They would cling to the book I was reading, and whenever I turned a page, their bodies would get caught.
To such an extent were they slow to escape.
If their sluggishness in escaping were the only issue, it might have been tolerable, but under the slight weight of the paper, they would end up on their backs and have to flail about as if pinned by a roof beam.
I had no will to kill them.
And so at such times—especially during meals—their sluggishness became a nuisance instead.
When they came to land on the food on the dining tray, I had to move my chasing chopsticks with deliberate slowness.
Otherwise, there was no telling whether they might end up messily crushed by the tips of my chopsticks.
But even so, there were still some that would get flicked by them and fall into the soup.
The last time I saw them was at night, when I got into bed.
They were all stuck to the ceiling.
Motionless, they clung as if dead.
Even when these frail creatures frolicked in sunlight, there lingered a sense that dead flies had resurrected themselves to play.
Flies that had been dead for days—their innards dried out—would often lie covered in dust, yet such beings would lumber back to life and resume their antics.
No—indeed, such imaginings that "this might actually be possible" were fully justified by their very appearance.
And now those same creatures perched motionless on the ceiling.
They truly appeared dead.
As I gazed down from my pillow at these illusion-resembling creatures before sleep, a desolate midnight atmosphere would always seep into my chest.
The inn in the winter-stripped valley had nights when no other guests stayed besides me.
All such rooms had their lights turned off.
And as night deepened, it summoned a sensation of lodging in ruins.
My eyes conjured a single scene of terrifying vividness within those desolate imaginings.
That was the streamside bath which, late into the night, emitted the scent of the sea while causing clear water to overflow.
And that scene increasingly heightened my sense of dwelling in ruins.—Gazing at them on the ceiling, my heart perceived such late-night hours.
My heart spread out into midnight’s depths.
And within that void—my room, the only one still awake.—My room, where they clung to the ceiling in deathlike stillness, returned to me bearing solitary emotion.
The fire in the brazier began to wane, and the steam that had been moistening the glass window gradually faded from the top down.
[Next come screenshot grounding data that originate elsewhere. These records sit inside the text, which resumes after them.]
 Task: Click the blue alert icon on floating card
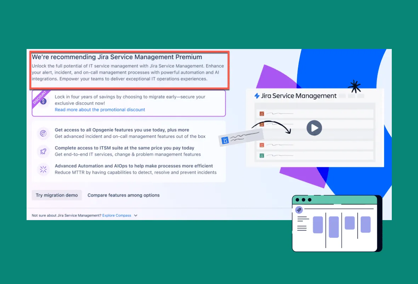click(225, 141)
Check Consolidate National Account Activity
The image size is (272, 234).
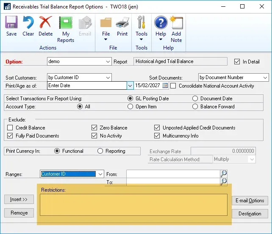173,86
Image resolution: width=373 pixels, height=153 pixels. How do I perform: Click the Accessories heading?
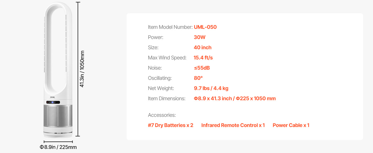(162, 115)
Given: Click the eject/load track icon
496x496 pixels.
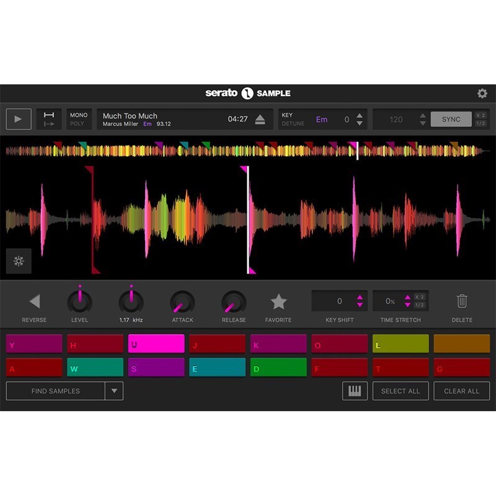Looking at the screenshot, I should coord(260,120).
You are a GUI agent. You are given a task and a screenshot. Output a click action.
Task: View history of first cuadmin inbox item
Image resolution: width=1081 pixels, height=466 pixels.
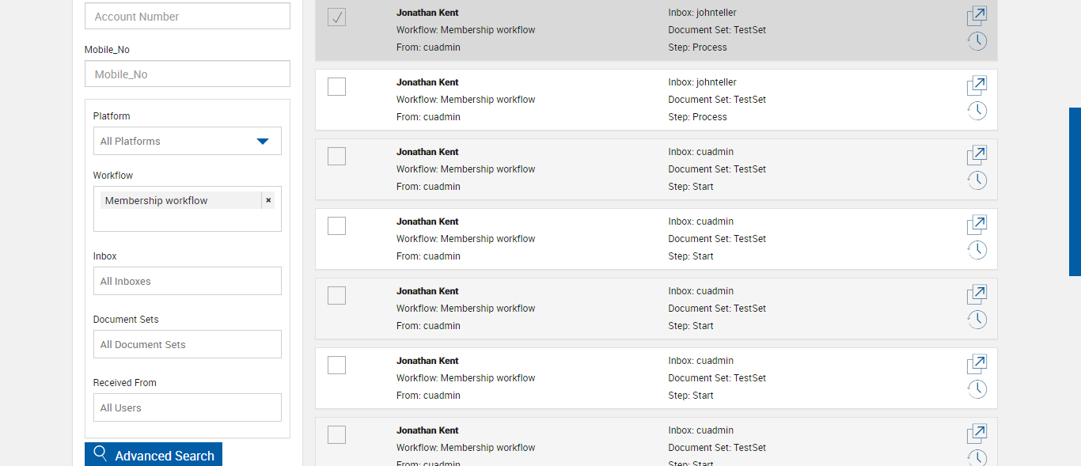click(x=977, y=180)
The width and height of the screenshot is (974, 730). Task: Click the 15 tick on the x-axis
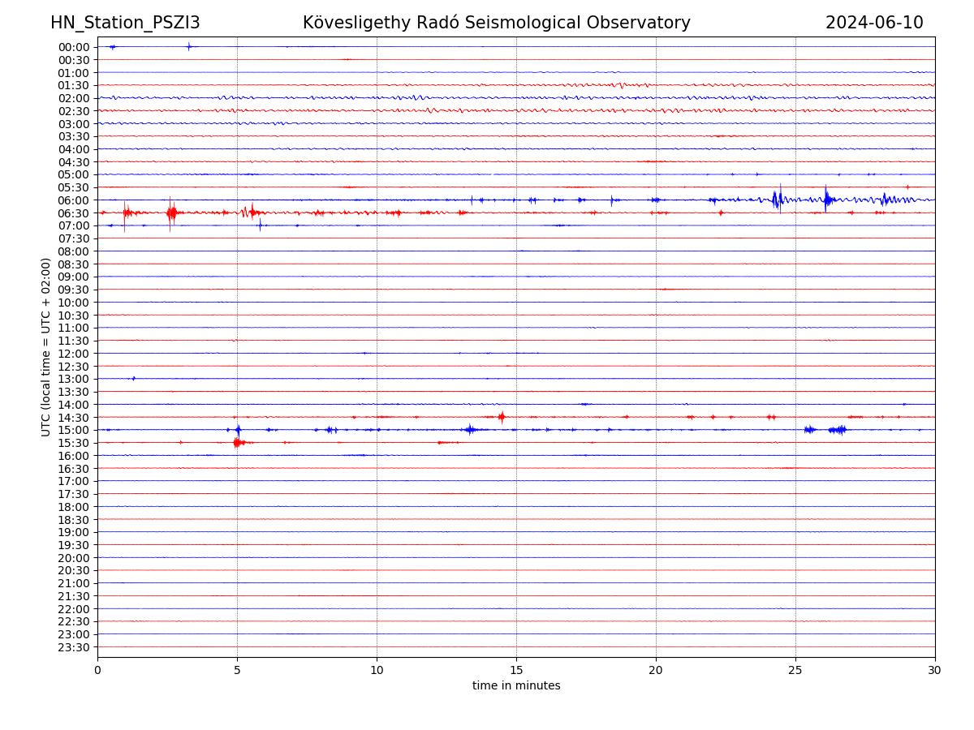click(x=516, y=670)
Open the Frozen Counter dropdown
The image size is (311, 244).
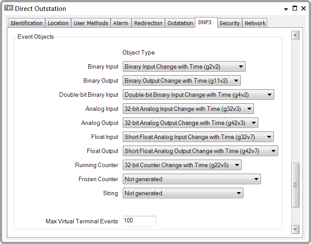[x=192, y=179]
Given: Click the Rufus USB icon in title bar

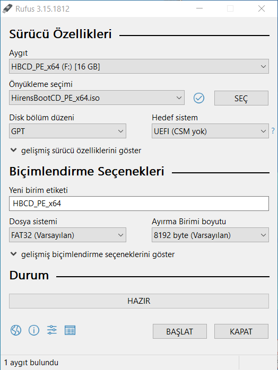Looking at the screenshot, I should [x=7, y=8].
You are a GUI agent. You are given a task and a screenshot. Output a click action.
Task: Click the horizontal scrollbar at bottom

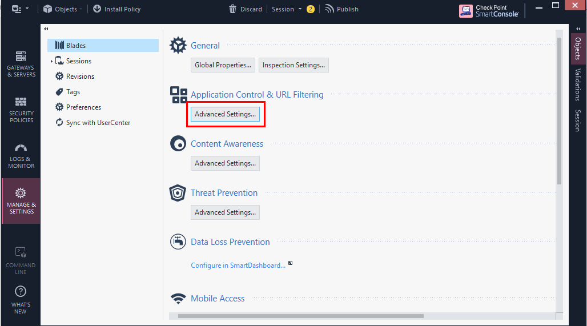(300, 316)
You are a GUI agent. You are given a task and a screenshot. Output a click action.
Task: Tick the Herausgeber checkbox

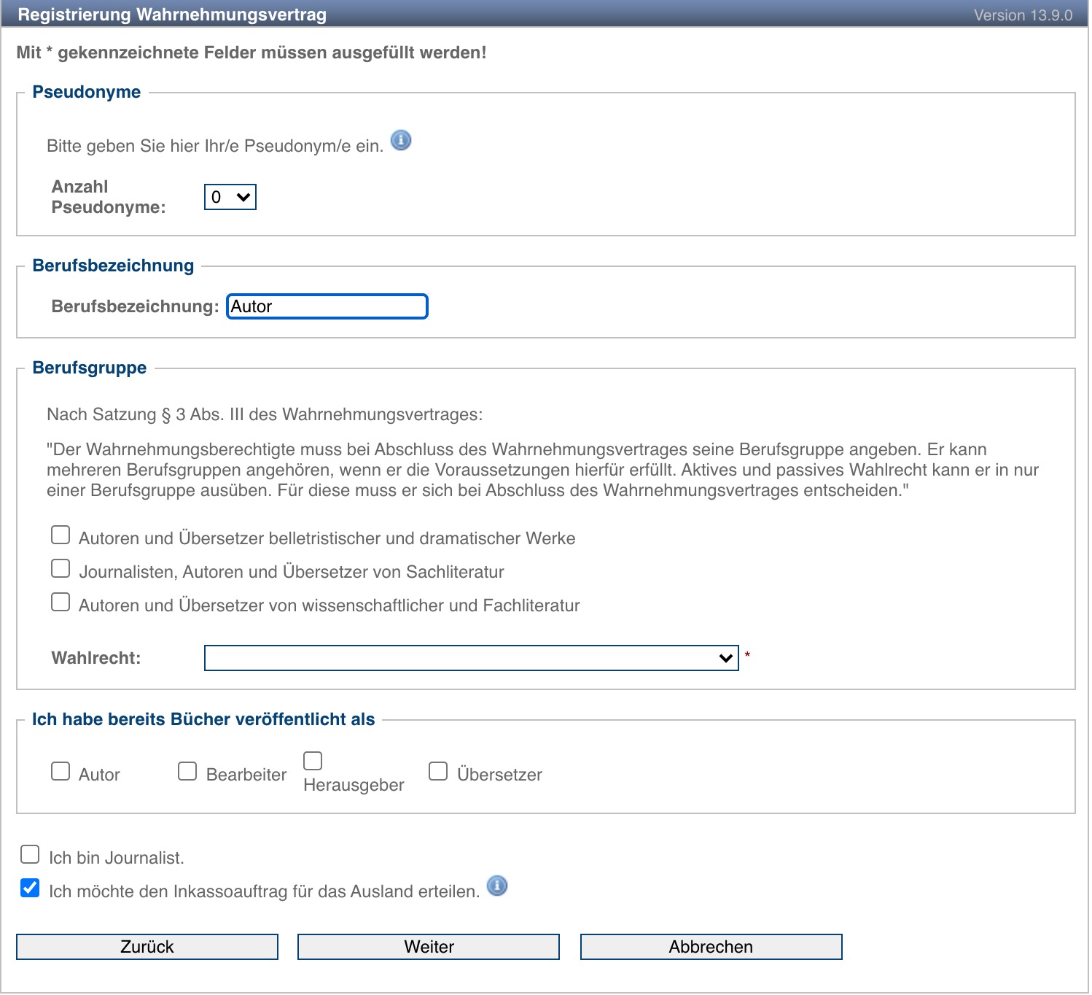[313, 761]
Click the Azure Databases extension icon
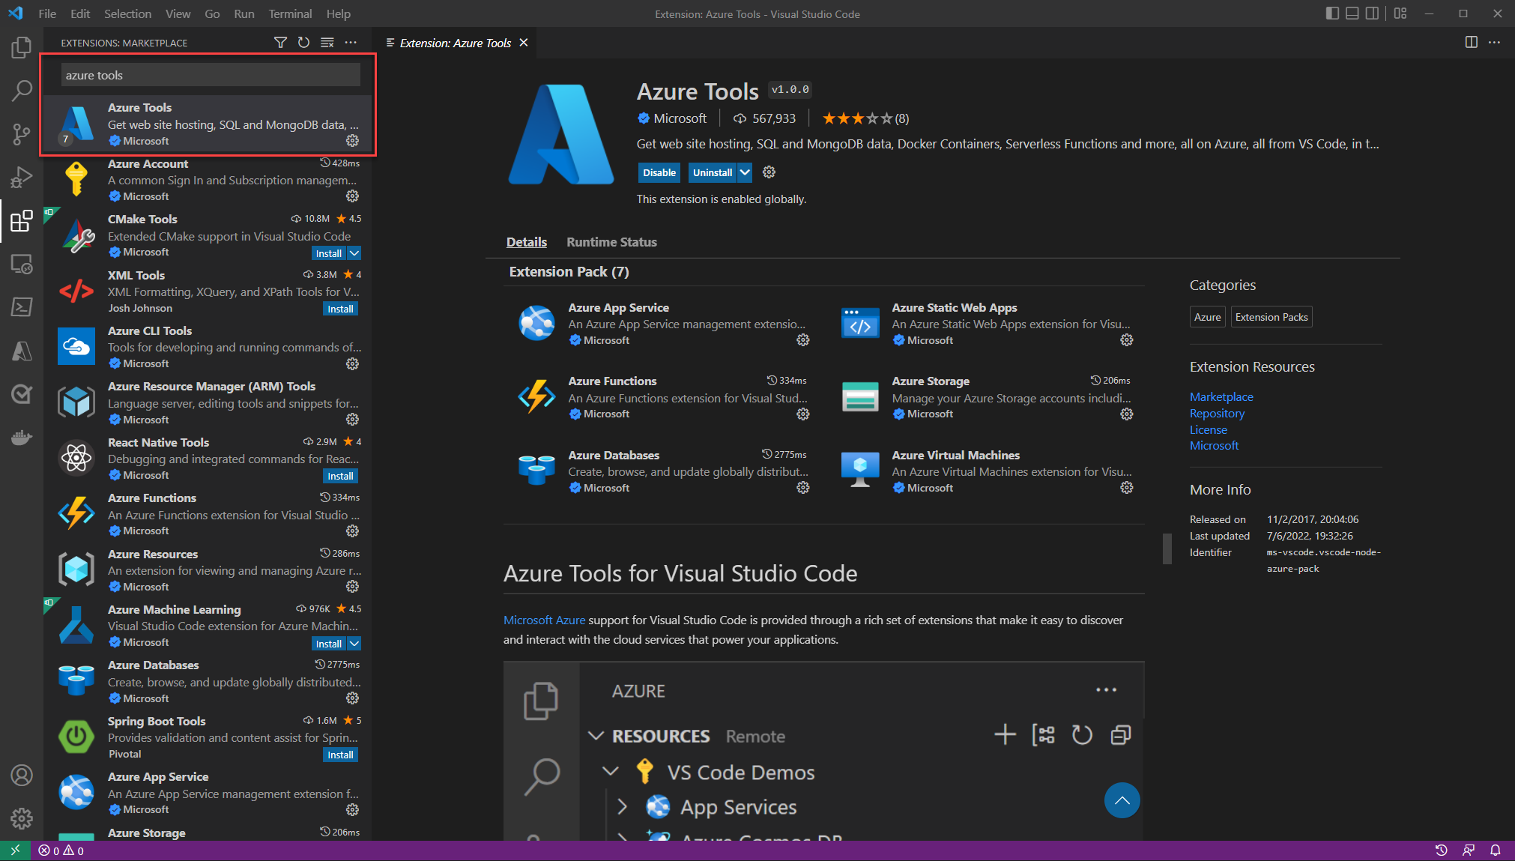Viewport: 1515px width, 861px height. 536,470
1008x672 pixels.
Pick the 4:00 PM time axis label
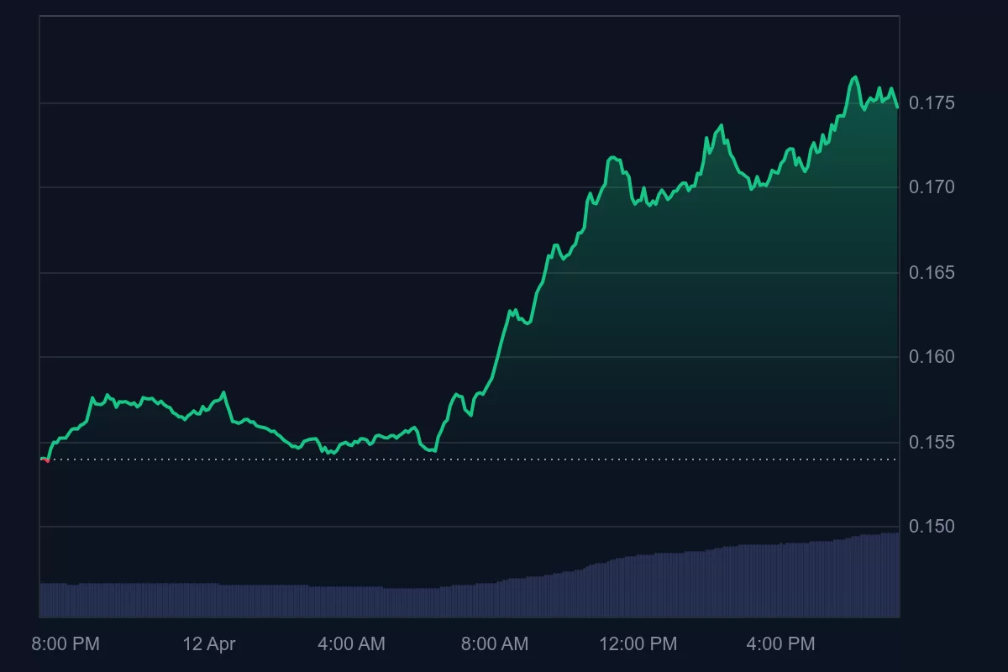(780, 644)
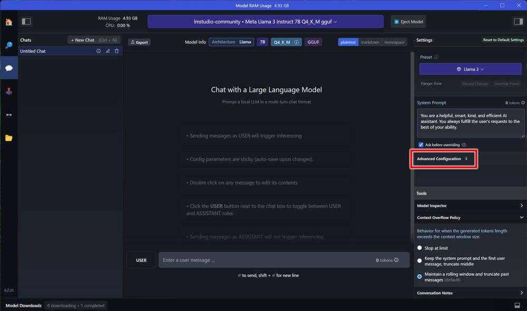Open the Playground joystick sidebar icon

(x=9, y=91)
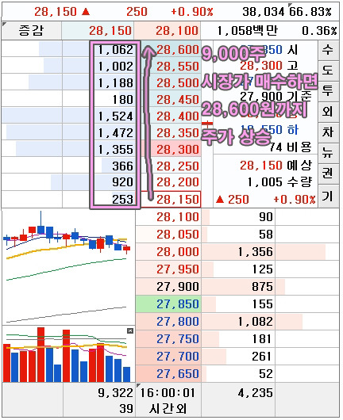Click the 28,100 header bid price

click(168, 31)
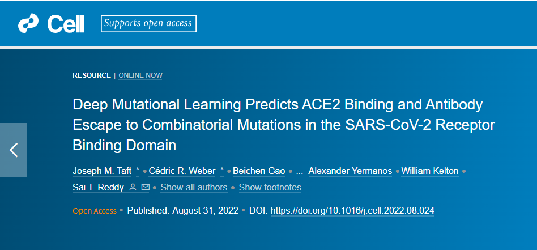
Task: Click the person icon beside Sai T. Reddy
Action: click(133, 187)
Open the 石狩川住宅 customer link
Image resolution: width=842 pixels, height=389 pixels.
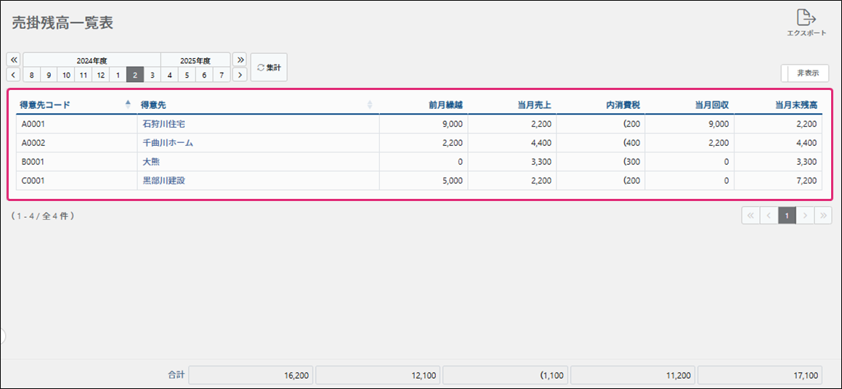164,124
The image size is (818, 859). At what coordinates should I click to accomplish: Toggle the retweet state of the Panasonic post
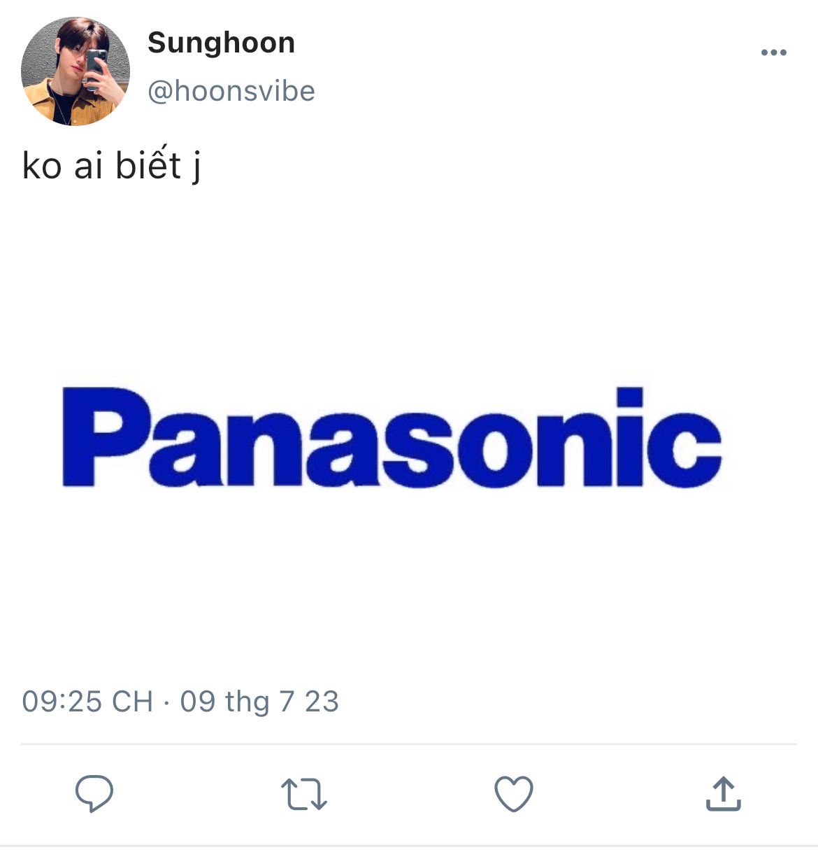coord(304,795)
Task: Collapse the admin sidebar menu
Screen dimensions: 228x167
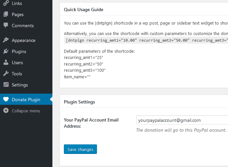Action: coord(26,111)
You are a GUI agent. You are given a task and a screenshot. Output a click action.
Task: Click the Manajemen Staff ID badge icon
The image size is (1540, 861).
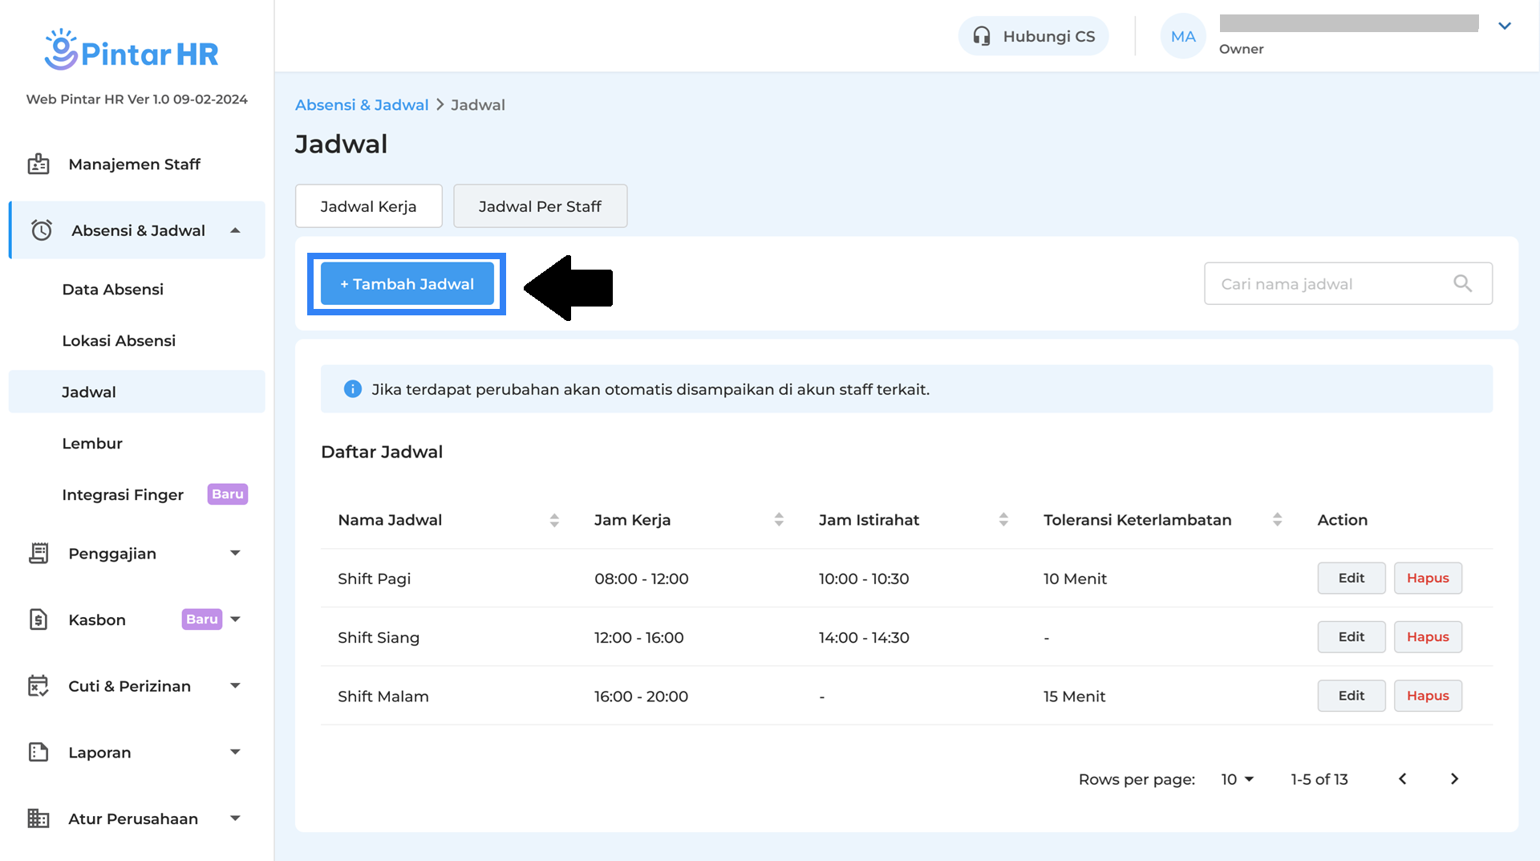[39, 164]
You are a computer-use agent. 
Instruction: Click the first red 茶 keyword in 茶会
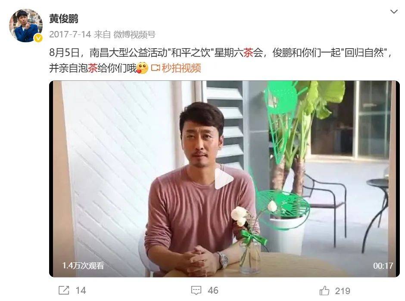tap(248, 53)
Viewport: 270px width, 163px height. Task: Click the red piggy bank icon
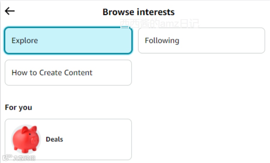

I watched melancholy patterns resembling fish roe emerge from within it—patterns formed by water vapor from that first winter which had similarly vanished long ago. In the corner of the tokonoma alcove lay several empty medicine bottles thinly dusted with grime. What weariness there was! What stagnation! Was my sickly gloom not even sustaining these winter flies—creatures that likely inhabited no other rooms? When would anyone ever take notice of such things?
When my mind got caught on such things, I was always plagued by insomnia.
When sleep eluded me, I would conjure images of warship launchings.
Next, I would recall each poem from the Ogura Hyakunin Isshu one by one and would ponder their meanings.
And finally, I would fantasize about every conceivable cruel method of suicide, attempting through their accumulation to lure myself into sleep.
In the desolate room of an inn in the mountain stream valley.
In the desolate room of an inn in the mountain stream valley where they clung to the ceiling, stuck motionless as if dead.
——
2
The day was clear and warm.
In the afternoon, I went to the village post office to mail a letter.
I was tired.
Then, having descended to the valley, the thought of returning to my inn—still requiring a walk of three or four blocks—was utterly tedious.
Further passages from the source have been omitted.